> _SELECTED TEXT_
The cost of closing properly could be Metreon’s plans for opening in Spring 2010. Earlier this year tenants were told that renovations would be done by next month, giving tenants several months to build out their spaces for an April 2010 grand re-opening of the development, according to a June article in the San Francisco Business Journal. But that may no longer be the plan. Westfield tells GlobeSt.com this week that the remodel, approved by the San Francisco Redevelopment Agency in March 2009, is expected to begin “later this year and finish in 2010.”

An $85-million joint venture of Millennium Partners and Sony Corp. of America, the Metreon opened at Fourth and Mission streets in 1999, overlooking Yerba Buena Gardens, which is surrounded by Moscone Convention Center, San Francisco Museum of Modern Art and Yerba Buena Center for the Arts. Three years after it opened several stores had closed, including Microsoft and Discovery Channel, prompting Sony to open its own stores in the center and also to operate other companies’ stores for them. A high-end restaurant called Montage also didn’t last long but the 16-movie theater and the food court reportedly did well. The four-story complex is currently home to the 16-screen movie theater, a few restaurants and a few retailers.

Westfield and Forest acquired the development in 2006 for approximately $66 million just as it was winding up a $420 million, one-million-square-foot expansion of the 500,000-sf San Francisco Center located one block away. At the time the companies said they planned to take over leasing and management and look to re-tenant spaces along Mission and Fourth streets, possibly with higher-end retailers. “We expect the synergy of the new retail and entertainment venues at Metreon, Westfield San Francisco Centre and Yerba Buena to create a dynamic retail, entertainment and cultural district from SoMa to Union Square,” said Forest City chief executive James Ratner in a prepared statement.

> _TASKS FOR THIS EXERCISE_
**A)** In the Metreon article, which stores had closed three years after the Metreon opened?
**B)** Translate this sentence from the Metreon article into Spanish: "A high-end restaurant called Montage also didn't last long but the 16-movie theater and the food court reportedly did well."
The lines after this come from a separate source, not from the Metreon article.

> _INPUT DATA_
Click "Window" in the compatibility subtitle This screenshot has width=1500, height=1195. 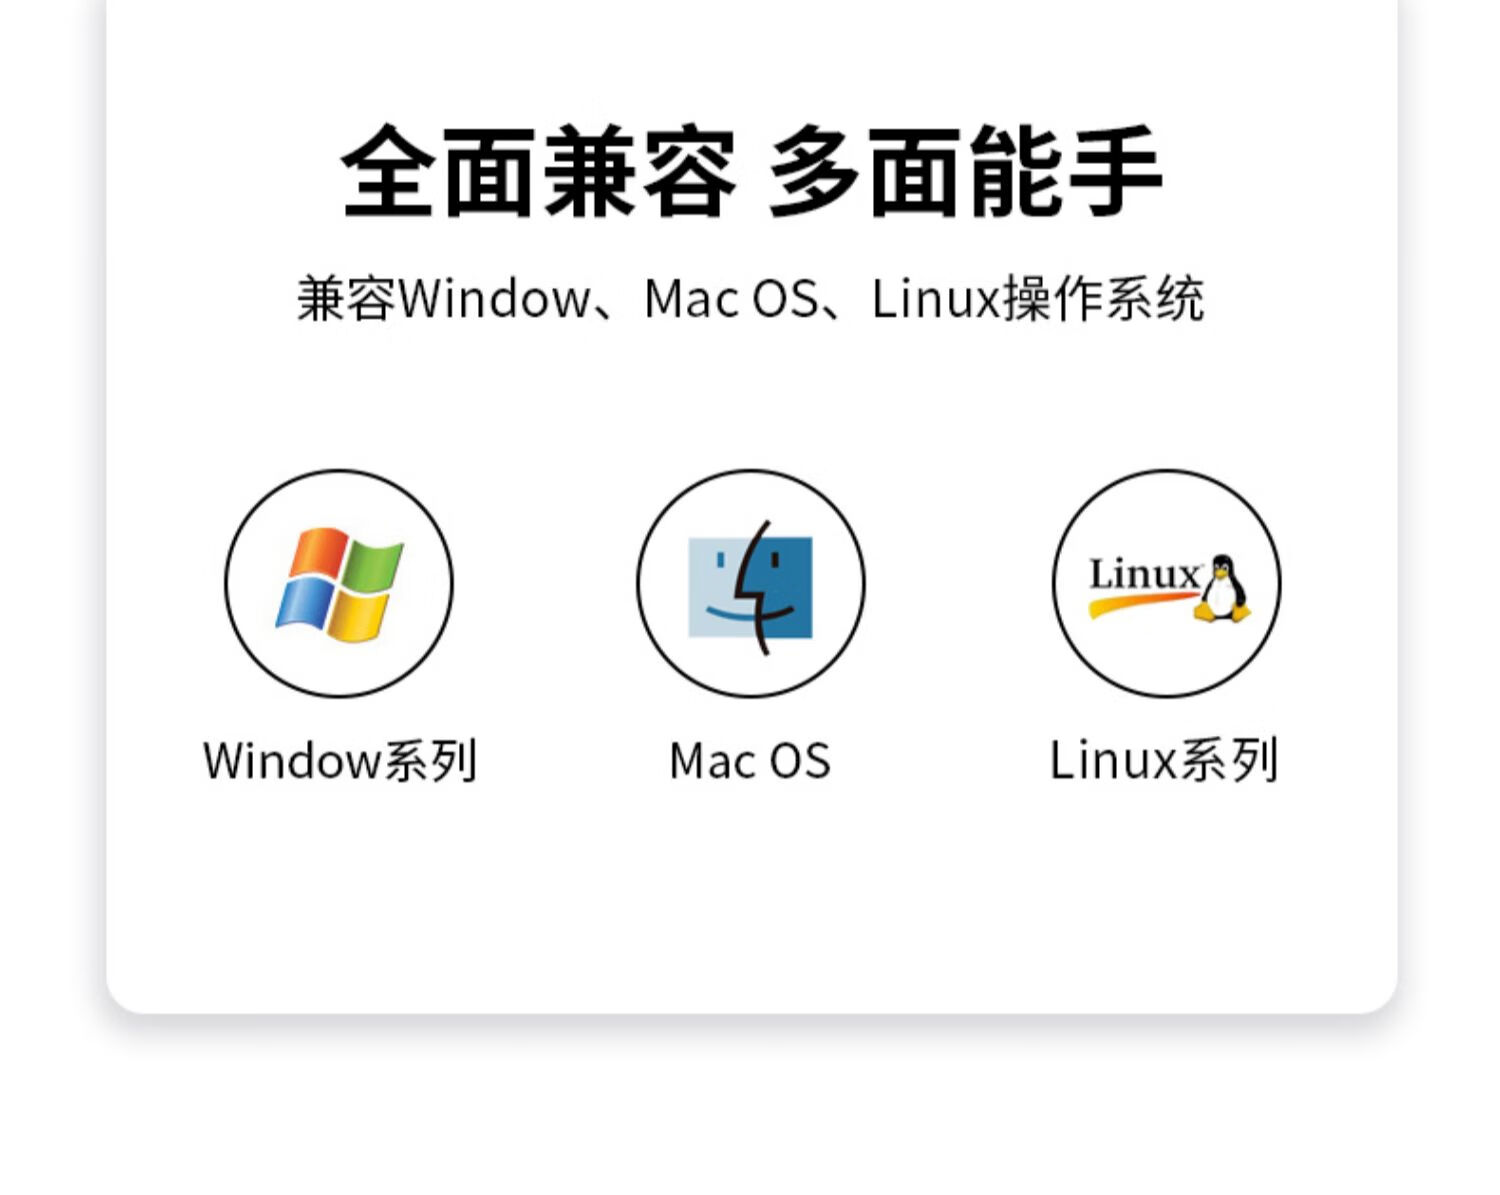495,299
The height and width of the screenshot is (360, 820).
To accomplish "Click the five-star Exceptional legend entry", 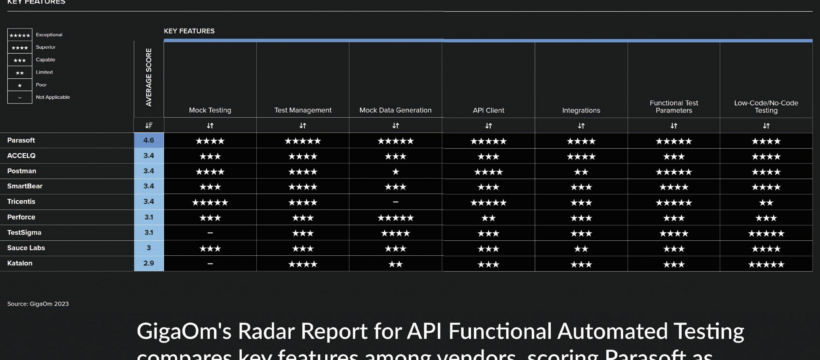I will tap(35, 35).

> _ANSWERS TO THE EXERCISES_
**A)** Microsoft and Discovery Channel

**B)** Un restaurante de alta gama llamado Montage tampoco duró mucho, pero, según se informa, el cine de 16 salas y el patio de comidas tuvieron buenos resultados.